━━━ GIVEN DATA ━━━

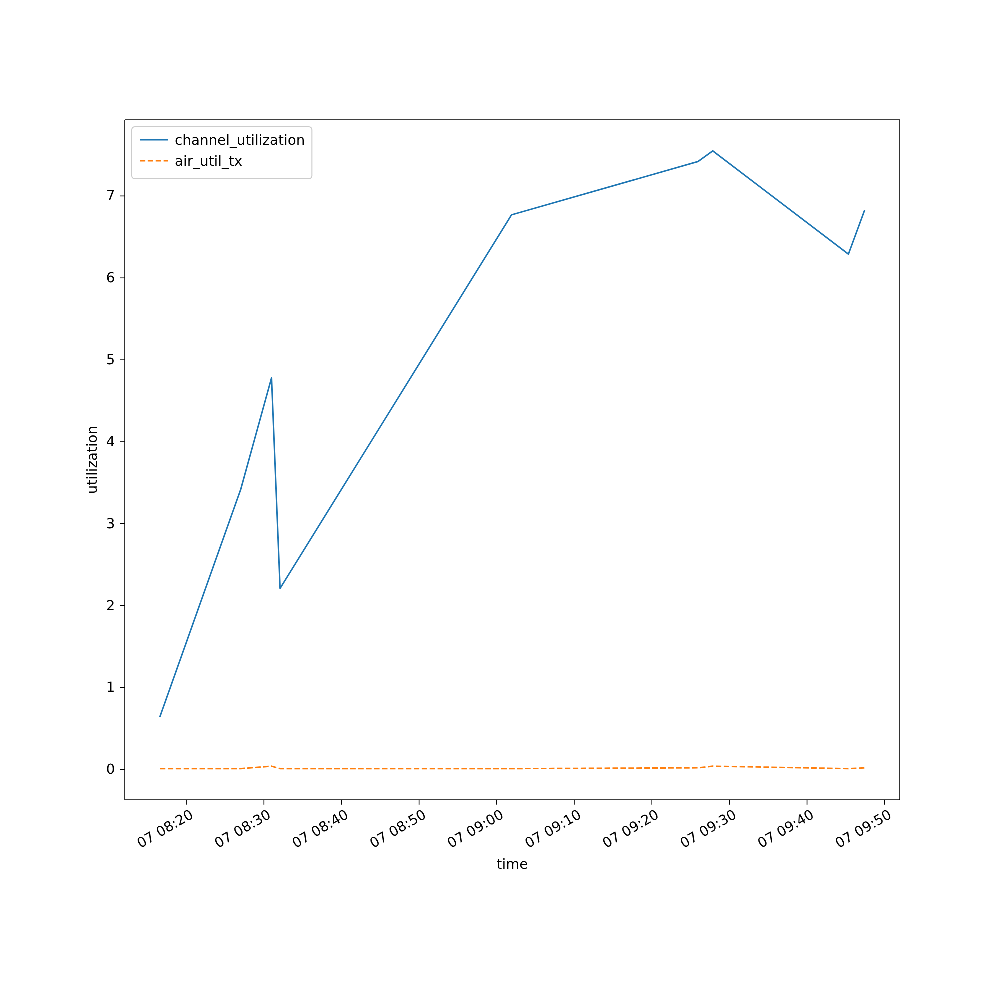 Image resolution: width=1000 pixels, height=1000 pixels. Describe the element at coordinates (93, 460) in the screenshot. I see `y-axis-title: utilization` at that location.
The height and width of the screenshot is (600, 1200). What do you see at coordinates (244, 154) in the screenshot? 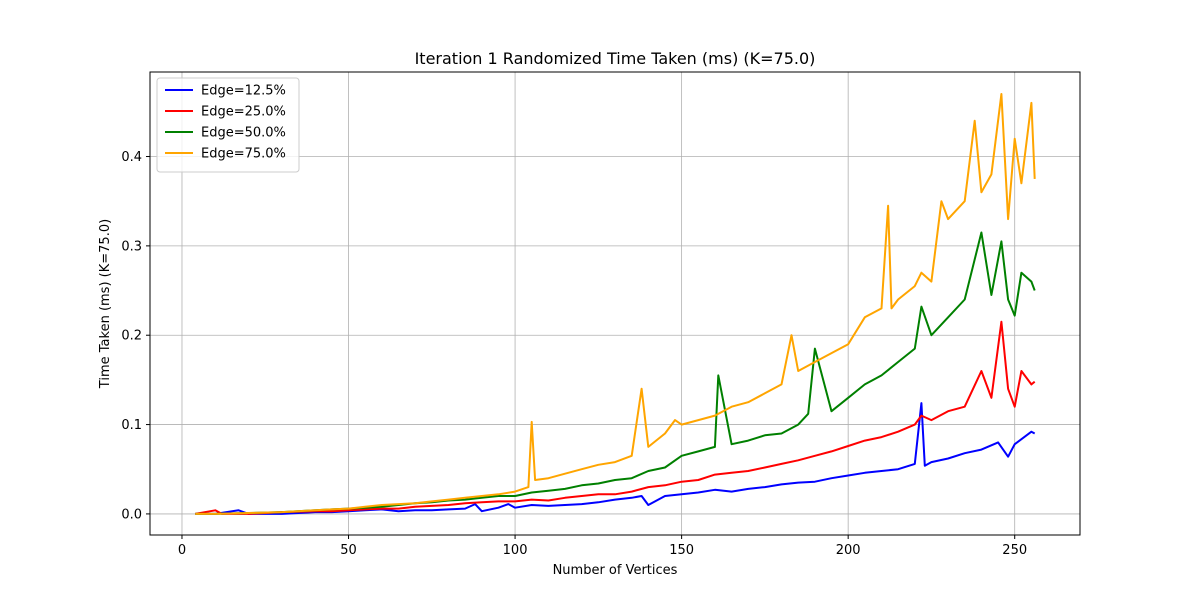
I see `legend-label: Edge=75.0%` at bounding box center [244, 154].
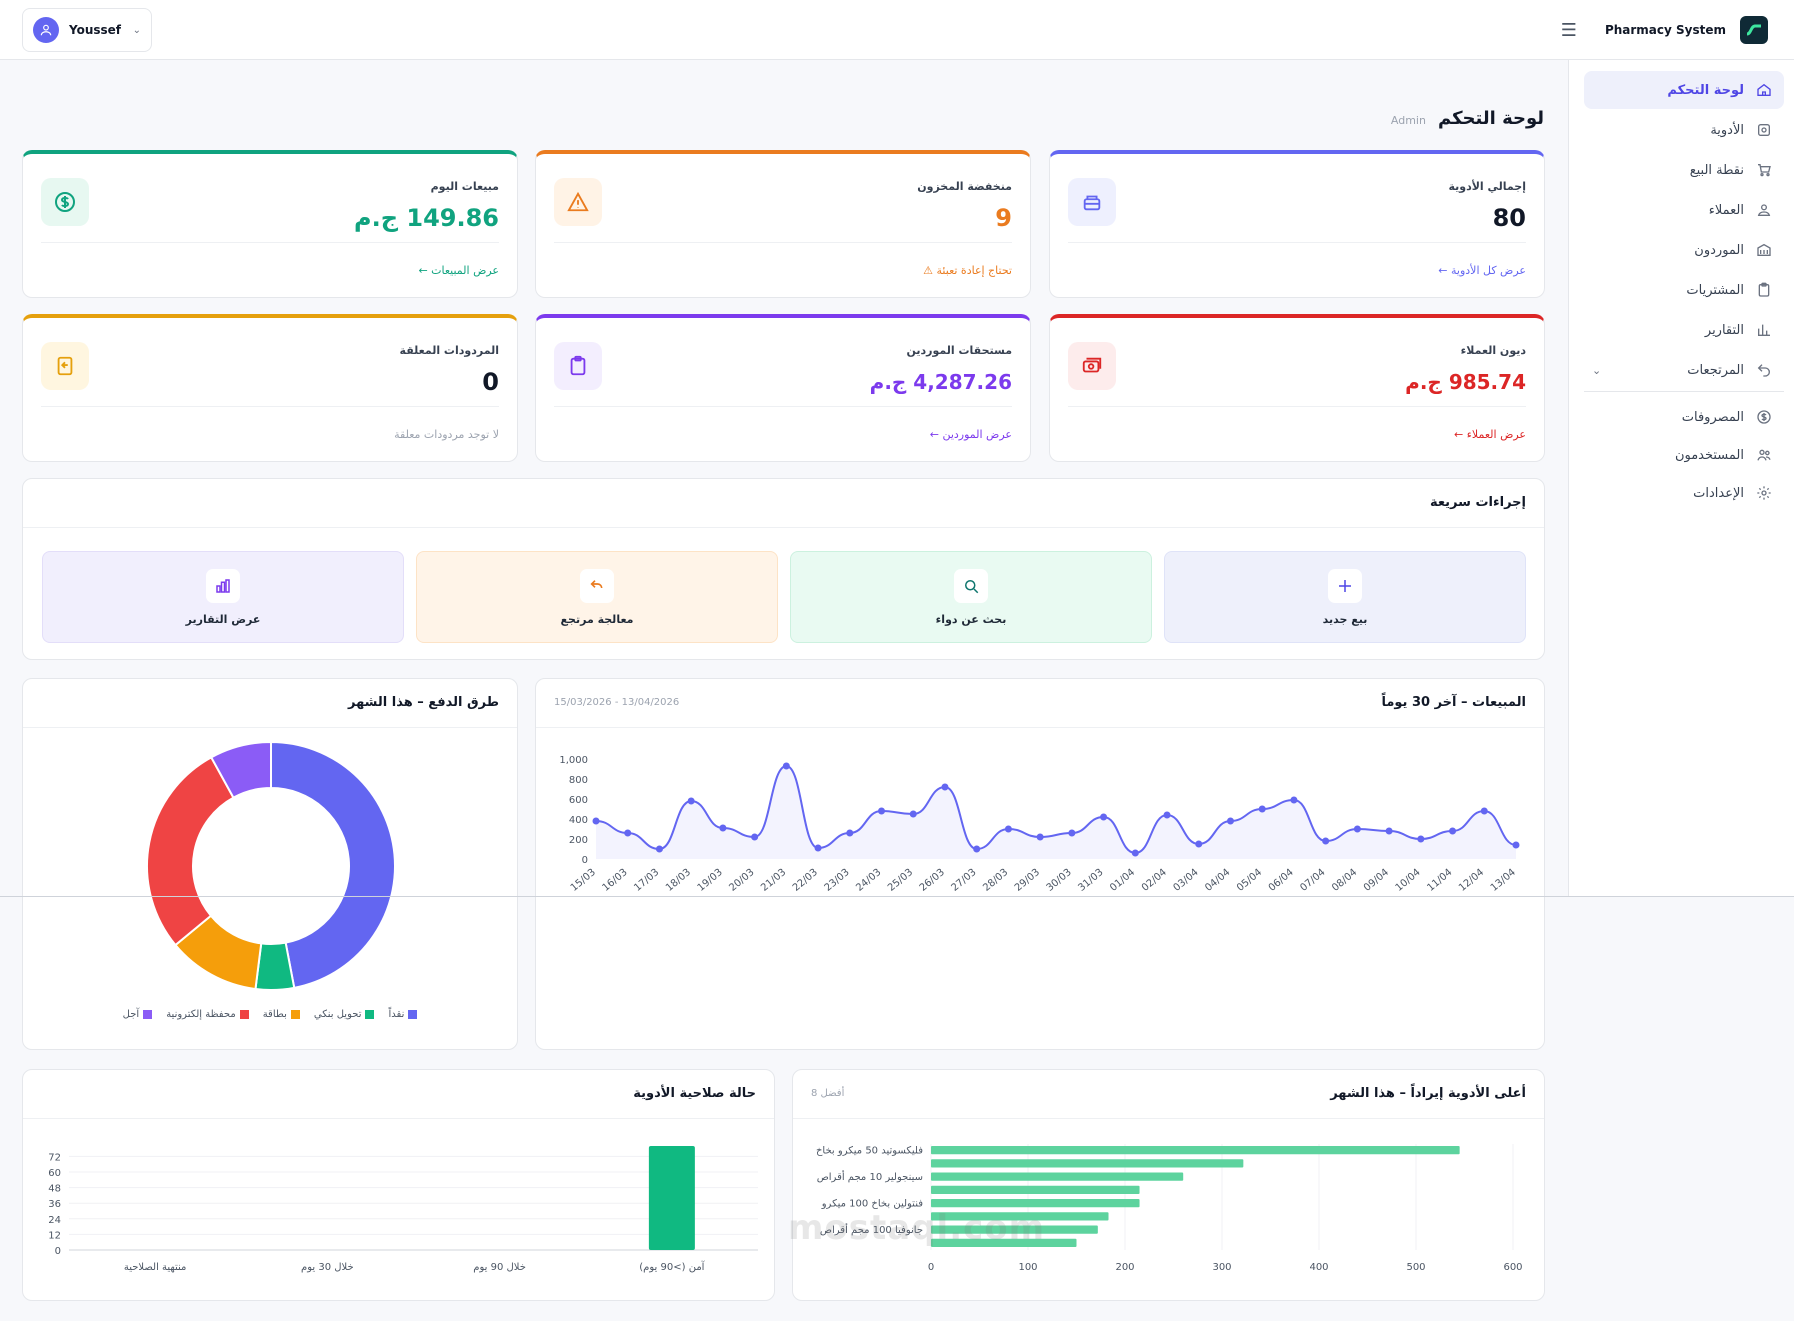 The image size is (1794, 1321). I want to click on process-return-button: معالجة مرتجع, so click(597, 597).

━━━
━━━ GIVEN DATA ━━━

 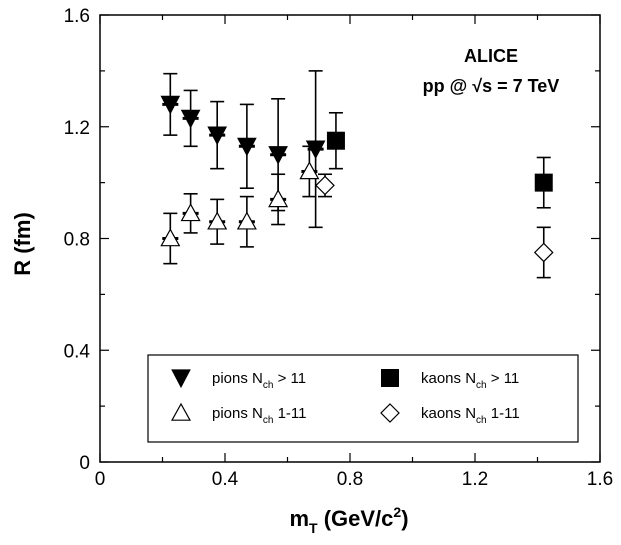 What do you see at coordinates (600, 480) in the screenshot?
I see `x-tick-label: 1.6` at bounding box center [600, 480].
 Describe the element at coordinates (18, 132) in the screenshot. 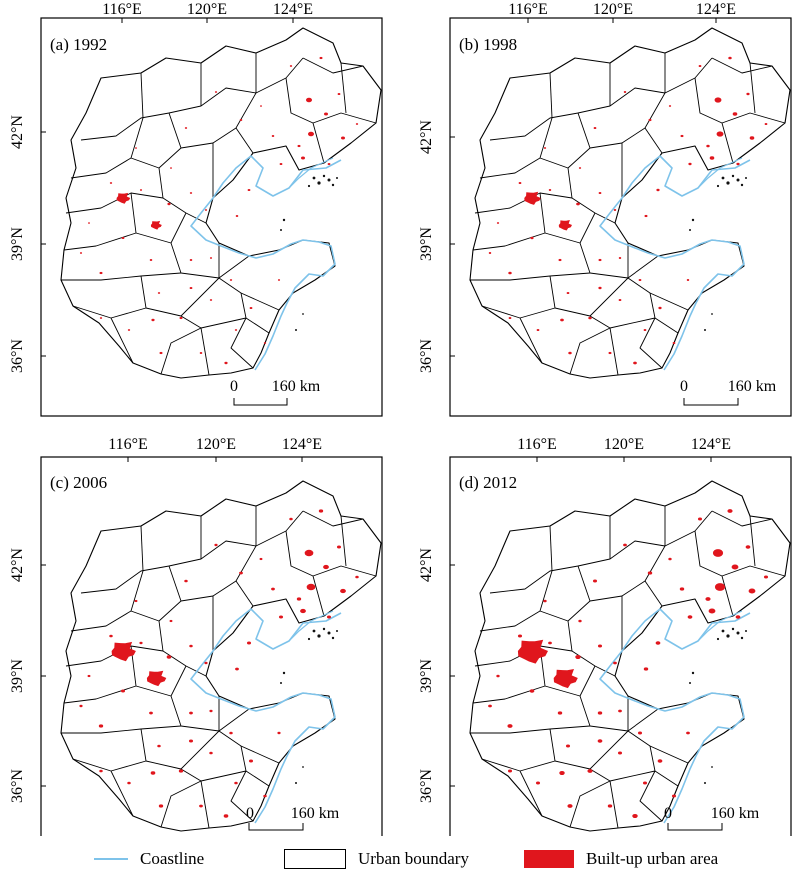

━━━

| WHAT TO PRODUCE |
Return the items exactly, starting at the line that contains "Image resolution: width=1000" and ending at the line that contains "The image size", and leave out the pictures.

| RESULT BELOW |
 Image resolution: width=1000 pixels, height=1000 pixels. Describe the element at coordinates (93, 460) in the screenshot. I see `y-axis-title: utilization` at that location.
The height and width of the screenshot is (600, 1200). What do you see at coordinates (244, 154) in the screenshot? 
I see `legend-label: Edge=75.0%` at bounding box center [244, 154].
 The image size is (1794, 1321). I want to click on process-return-button: معالجة مرتجع, so click(597, 597).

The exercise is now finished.